Why Comics Aren't What You Think

We're all comic creators. So it stands to reason we should know what comics are, right?

Wrong.

Well, actually it's not that black and white.

We definitely understand our medium and industry. I'm not contesting that. Many of us are familiar with its history - at least its recent history - and keep track of the controversies and developments that challenge our industry and push us forward, respectively.

However, where most of us fail is in trying to look at comics relative to other parts of the entertainment landscape.

When we take this comparative perspective, that's where we get a clear view of how limited our thinking is.

Because we're not just making comics. We're creating an entertainment product, as cold as that might sound.

And when we think about releasing a comic and consider the state of our industry we need to consider the other parts of entertainment.

What I mean by this is:

When you're trying to get people to buy your comics, you're competing with everything else your audience in consuming.

Movies, television, video games, books, plays.

The entire media landscape is your competition. Your comic can't just be better than the average comic. It also needs to be better than the average anything that your audience regularly consumes.

That's why we need to, individually, strive to create the best comics we can and, collectively, work to improve our industry.

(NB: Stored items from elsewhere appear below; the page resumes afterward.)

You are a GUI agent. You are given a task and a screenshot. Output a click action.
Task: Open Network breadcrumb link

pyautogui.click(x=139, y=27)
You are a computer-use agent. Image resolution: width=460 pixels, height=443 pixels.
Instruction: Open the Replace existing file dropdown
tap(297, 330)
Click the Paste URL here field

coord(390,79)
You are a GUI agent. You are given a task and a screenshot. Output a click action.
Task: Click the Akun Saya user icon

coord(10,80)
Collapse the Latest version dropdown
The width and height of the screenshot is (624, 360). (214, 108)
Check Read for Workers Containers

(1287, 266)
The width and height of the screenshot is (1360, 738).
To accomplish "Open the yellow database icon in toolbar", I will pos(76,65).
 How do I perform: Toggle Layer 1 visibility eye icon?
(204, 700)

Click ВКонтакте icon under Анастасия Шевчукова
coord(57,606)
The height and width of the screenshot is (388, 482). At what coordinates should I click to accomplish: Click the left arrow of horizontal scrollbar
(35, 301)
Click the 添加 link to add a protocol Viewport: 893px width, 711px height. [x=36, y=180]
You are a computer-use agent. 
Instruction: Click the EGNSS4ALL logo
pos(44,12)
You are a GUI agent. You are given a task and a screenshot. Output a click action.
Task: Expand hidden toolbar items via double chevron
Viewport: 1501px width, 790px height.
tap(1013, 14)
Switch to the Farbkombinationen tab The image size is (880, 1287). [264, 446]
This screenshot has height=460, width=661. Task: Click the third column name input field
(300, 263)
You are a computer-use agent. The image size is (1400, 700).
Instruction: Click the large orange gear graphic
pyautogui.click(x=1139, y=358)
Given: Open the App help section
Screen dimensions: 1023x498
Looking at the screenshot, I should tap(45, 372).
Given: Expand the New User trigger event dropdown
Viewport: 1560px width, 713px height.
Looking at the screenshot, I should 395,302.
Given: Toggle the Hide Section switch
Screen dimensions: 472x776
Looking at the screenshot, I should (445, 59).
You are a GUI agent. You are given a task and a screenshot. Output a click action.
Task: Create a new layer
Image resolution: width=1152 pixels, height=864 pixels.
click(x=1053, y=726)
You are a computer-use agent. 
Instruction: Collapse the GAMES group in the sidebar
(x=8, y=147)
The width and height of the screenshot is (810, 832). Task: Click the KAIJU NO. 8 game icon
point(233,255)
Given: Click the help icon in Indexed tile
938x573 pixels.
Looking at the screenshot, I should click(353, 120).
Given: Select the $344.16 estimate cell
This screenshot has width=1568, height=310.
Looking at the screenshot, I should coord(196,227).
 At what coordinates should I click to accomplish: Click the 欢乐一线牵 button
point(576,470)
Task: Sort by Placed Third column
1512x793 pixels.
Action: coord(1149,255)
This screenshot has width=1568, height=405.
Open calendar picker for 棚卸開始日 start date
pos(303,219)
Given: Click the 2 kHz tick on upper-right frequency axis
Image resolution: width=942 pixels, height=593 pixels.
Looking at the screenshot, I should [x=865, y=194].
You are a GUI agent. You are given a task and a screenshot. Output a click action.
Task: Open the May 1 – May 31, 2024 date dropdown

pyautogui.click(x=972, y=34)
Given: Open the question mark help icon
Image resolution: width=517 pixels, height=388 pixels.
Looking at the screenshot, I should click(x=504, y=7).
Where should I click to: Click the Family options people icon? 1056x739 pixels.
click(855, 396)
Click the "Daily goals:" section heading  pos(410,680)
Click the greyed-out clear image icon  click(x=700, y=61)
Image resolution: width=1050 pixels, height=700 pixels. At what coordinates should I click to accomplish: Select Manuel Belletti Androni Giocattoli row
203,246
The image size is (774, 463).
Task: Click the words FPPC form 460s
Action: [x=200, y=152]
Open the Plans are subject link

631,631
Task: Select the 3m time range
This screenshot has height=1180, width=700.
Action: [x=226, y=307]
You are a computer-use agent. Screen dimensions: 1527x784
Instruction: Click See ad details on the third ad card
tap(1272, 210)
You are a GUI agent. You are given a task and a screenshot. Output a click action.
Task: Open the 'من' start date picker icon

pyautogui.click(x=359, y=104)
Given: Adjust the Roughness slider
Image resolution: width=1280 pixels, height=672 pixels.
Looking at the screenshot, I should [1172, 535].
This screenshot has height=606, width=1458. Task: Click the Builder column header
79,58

Does it make sense for a reader to choose to buy 22 pages of a comic every month if they can get almost an hour of television every week, or all at once?

What can we do to innovate and challenge the traditional comics model to widen its appeal and make working in comics a more financially justifiable prospect for creators?

I don't have the answers, but this isn't the kind of problem that gets fixed with one solution.

It requires a lot of different approaches - a lot of experimentation - a lot of different people thinking about the problem and coming together to discuss it.

We've already seen a lot of innovation in comics over the past couple years, but I'm hopefully 2016 will see a whole lot more.